The use of factories might look messy at first, but they come with great posibillities,
eg. we could add DI/IoC configuration to specific types in the factory.
we already do this in NFactory which is a DI/IoC container which go through NAspect when the instances are created.

Also by not overriding the new operator we keep the AOP clean in a OO way,
your original type is still the same, no unexpected beaviors are introduced into it.
and we can also apply different AOP configurations to the same type in the same process which I think we are the first to do , atleast in .NET.

meaning, we can apply persistence aspects to a "Customer" class , while in another usecase in the same app/process we might apply some serialization aspects to the same "Customer" type (so you get two subclasses of customer).

this would be impossible if the original type was modified/replaced.

The factory can also be used to "interface wrap" existing instances by creating a proxy which
only implements the same interfaces as the wrapped instance and then redirects every call to it through the aop engine into the real instance.

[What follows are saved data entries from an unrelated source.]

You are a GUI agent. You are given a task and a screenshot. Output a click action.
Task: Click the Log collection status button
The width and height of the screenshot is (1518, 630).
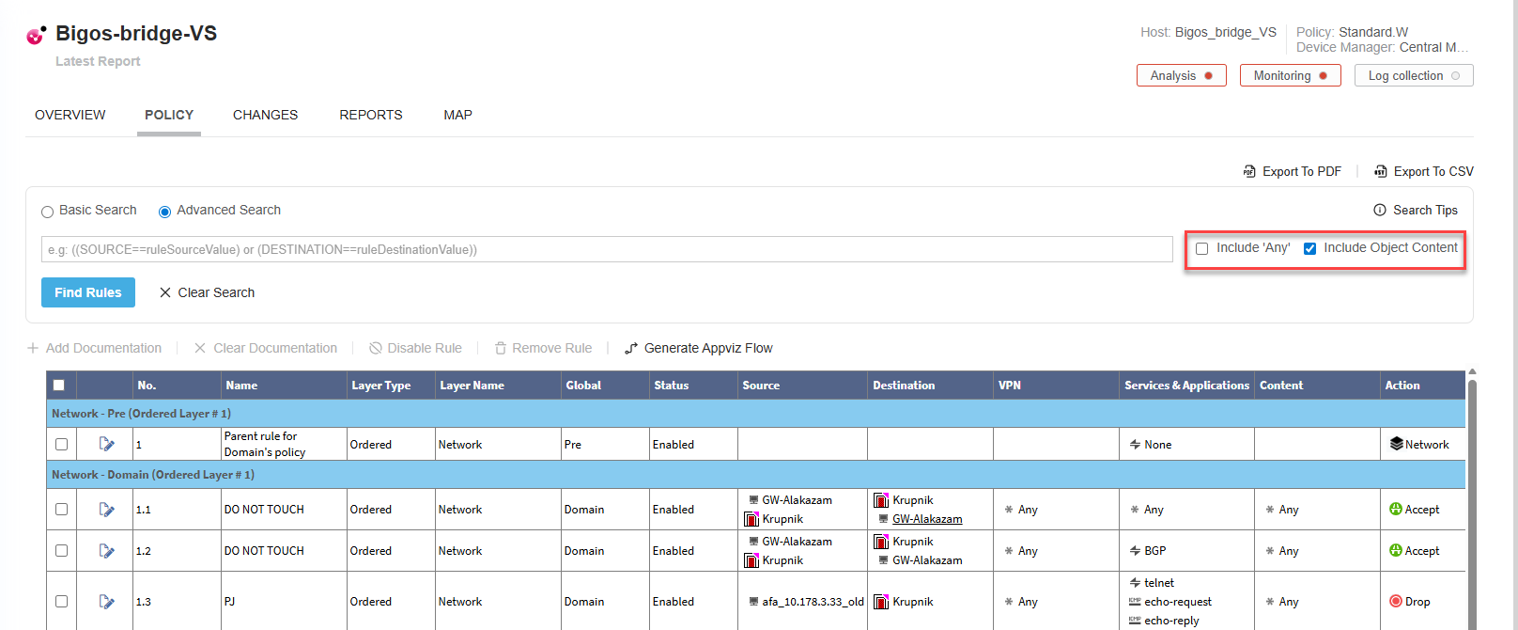(x=1413, y=76)
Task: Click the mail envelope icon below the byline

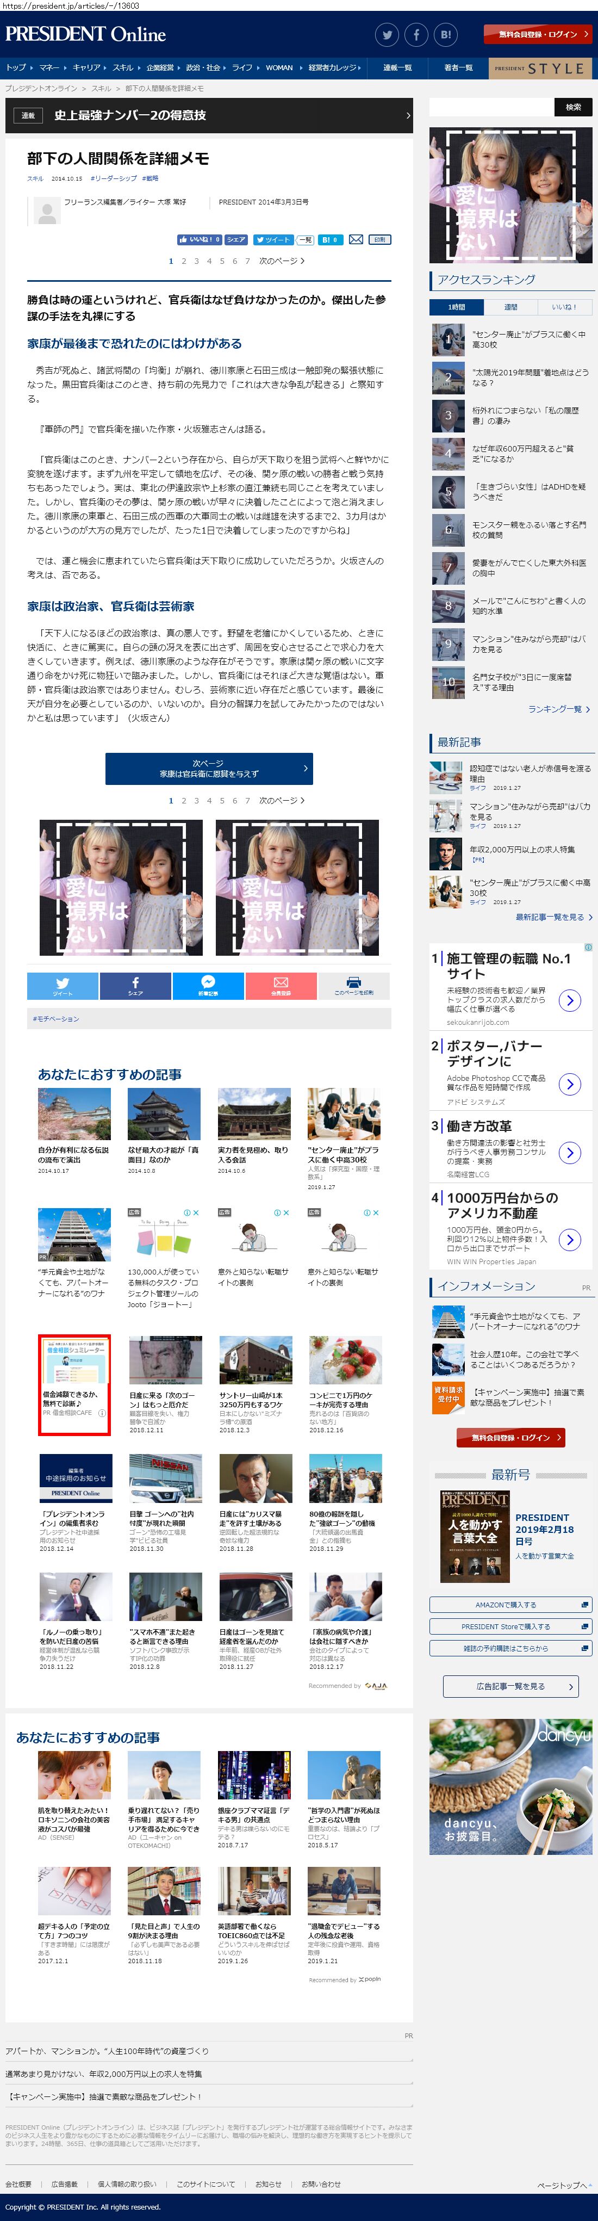Action: [x=355, y=240]
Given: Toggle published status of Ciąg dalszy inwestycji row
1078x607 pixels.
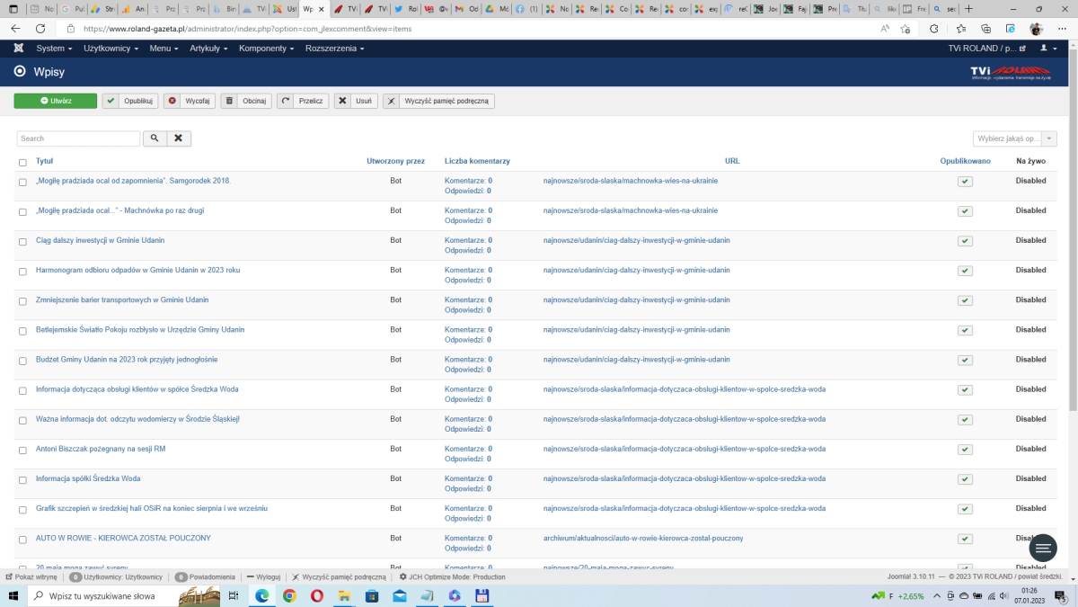Looking at the screenshot, I should pos(965,241).
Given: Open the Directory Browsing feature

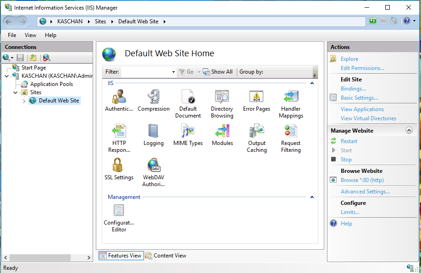Looking at the screenshot, I should (222, 97).
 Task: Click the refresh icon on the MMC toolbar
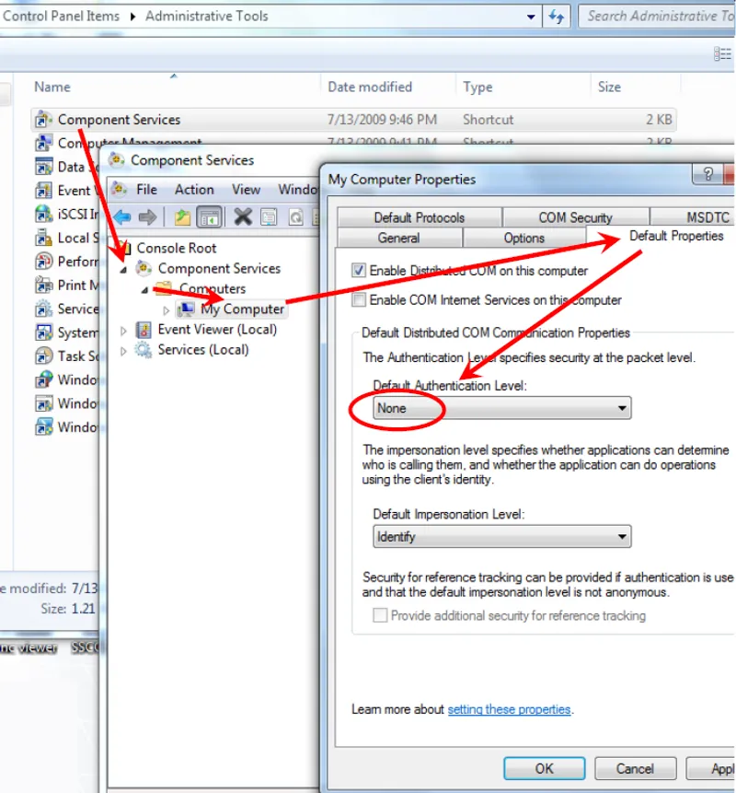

so factories are not all bad :-)
 
Roger, thanks for your comment! It's a good opportunity to explain my thoughts better. First of all: the original posting, and everything that follows here, it's not a criticism on your work: you did a great work, and given C# as it is today, factories are basically unavoidable when you want to intercept object creation. However:
- factories are a syntactic nuisance. C# syntax is already forcing us to use "new" way too much (compared, for instance, to C++). That may seem just a minor flaw, but it's not. I believe programmers should be able to create their own abstractions (classes) and clearly express their thoughts using those abstractions. A plethora of "new" just gets in the way of clean code, and unfortunately factories tend to be even worse...
- factories don't mix well with code generators, and the Visual Studio form editor is a code generator. If you want to inject aspects in controls defined at design time, you're out of luck (unless you want to tweak generated code).
- factories don't mix well with component-oriented programming. You need to change the source code to go through the factory. You don't necessarily have source code for the components you use [in process], and even if you do, you may not be willing to modify third-party source code.
Is there a way out of this? Well, maybe, but we need a better support inside the language. C# (.NET actually) is already providing a nice support for "method interception". We can dynamically create a derived class, inject aspects into that class, and use polymorphism. We can use the transparent/real proxy stuff. Etc. But this requires a way to intercept object creation. Today we've got to use factories. Now, in C++ you can override operator new at the type level, or at the global level. We usually do that to create custom allocators, as user-defined operator new can only provide raw memory: as such, it would be useless in the .NET environment.
However, we could borrow on the same idea. In .NET/C#, overriding operator new could take place at the application domain level, so the redefined operator new would be called also for third-party components loaded in process. A user-defined operator new would not be concerned with providing raw memory: it could be concerned with returning the actual type to be created. Therefore, it could have a syntax like:
System.Type operator new( System.Type )
or something like that. We could then easily intercept object creation (based on a configuration file or whatever) and return the intercepting type (a dynamically created class, or a proxy, or whatever). An instance of that type would then be created instead of the original type.
Now, about having different aspects injected in different contexts. If we want to handle this transparently from the user (therefore moving all this stuff in the configuration file) we could simply look at the call stack inside operator new, and understand (again from the config file) which aspects [and therefore type] are needed. Another alternative would be to support multiple, overloaded operators new, like in C++, where you can define an operator new with additional parameters and call it like:
T* ptr = new( p1 ) T( v1, v2 ) ;
in our case, p1 would be the context, or whatever is needed to decide which aspects we need. As you can guess, I like the idea of looking at the call stack, because it keeps my code clean and moves all the interception stuff into an external configuration file.
Anyway, this is just wishful thinking :-). I'm not expecting anything like that, anytime soon. So, whether I like them or not, I guess factories are here to stay :-)).